If someone had told me in the past that I would need to restart my life from scratch, I couldn't believe it. But that is what happened to me when I needed to flee to Poland with my son.
I still remember that day when I was terrified at home hearing the bombs approaching. I didn't know what to do. I wanted to go to the basement, but I was too scared that it would turn into a mass grave if hit by a bomb. My husband was at work, and I called him to convince him to get a different route to come home. I heard that the way he took every day was too dangerous, but, unfortunately, he found a Russian tank in front of him on this new route. He was shot to death. It took less than 1 minute to destroy 25 years of happy marriage.
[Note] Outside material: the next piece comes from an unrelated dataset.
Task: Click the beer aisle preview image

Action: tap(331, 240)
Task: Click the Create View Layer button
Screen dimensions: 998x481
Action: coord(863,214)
All the dreams we dreamed together and our plans for the future suddenly disappeared with his death.
I could only take his body over after four days. The fire in the region was continuous, and no one wanted to go there. Finally, I could go with a friend on the fourth day.
"I will never forget when I saw my husband killed, his dead body still lying behind the wheel. This picture haunts me every day..."
After his funeral, I decided to fly to Poland because I felt I needed to protect my son's life. I was so sad that I had lost the joy of living. I saw a psychologist when I arrived in Poland. I needed to talk to someone to try to understand what was going on with me. I felt so guilty because of my husband's death. I was blaming myself every day for telling him to change his route. I felt like his accident was my fault. I also had lost faith in God. The only thing that prevented me from committing suicide was my son. I needed to fight for his life.
Thanks to Women for Women International's Conflict Response Fund, I'm able to receive regular psychological assistance. For the first time after all these months, I could finally open myself up to someone and cry. Before that, I felt I needed to be stronger because I didn't want to make my son worried. Now, we are both attending Polish language classes, riding our bicycles, and making new friends.
I spend a lot of my time with my son, and recently I was able to find a job in a bakery. I'm a former lawyer and used to working in an office, so this is a very different kind of work for me. But I'm grateful that this job gives me a steady income, allowing me to rent a cozy little apartment for my son and me.
When I look at my life now, especially after everything we had faced, I couldn't believe I would be able to do that. My husband's death tore out my heart, but now I can see my strength for having moved to a different country and started a new life from zero.
"Meeting my therapist is what helped me to survive and not to get crazy with grief. I feel that I am not alone."
With the help of the therapy sessions, I can see how resilient I am, and I'm starting to feel that I want to socialize more and probably, start looking for an opportunity in my area of expertise.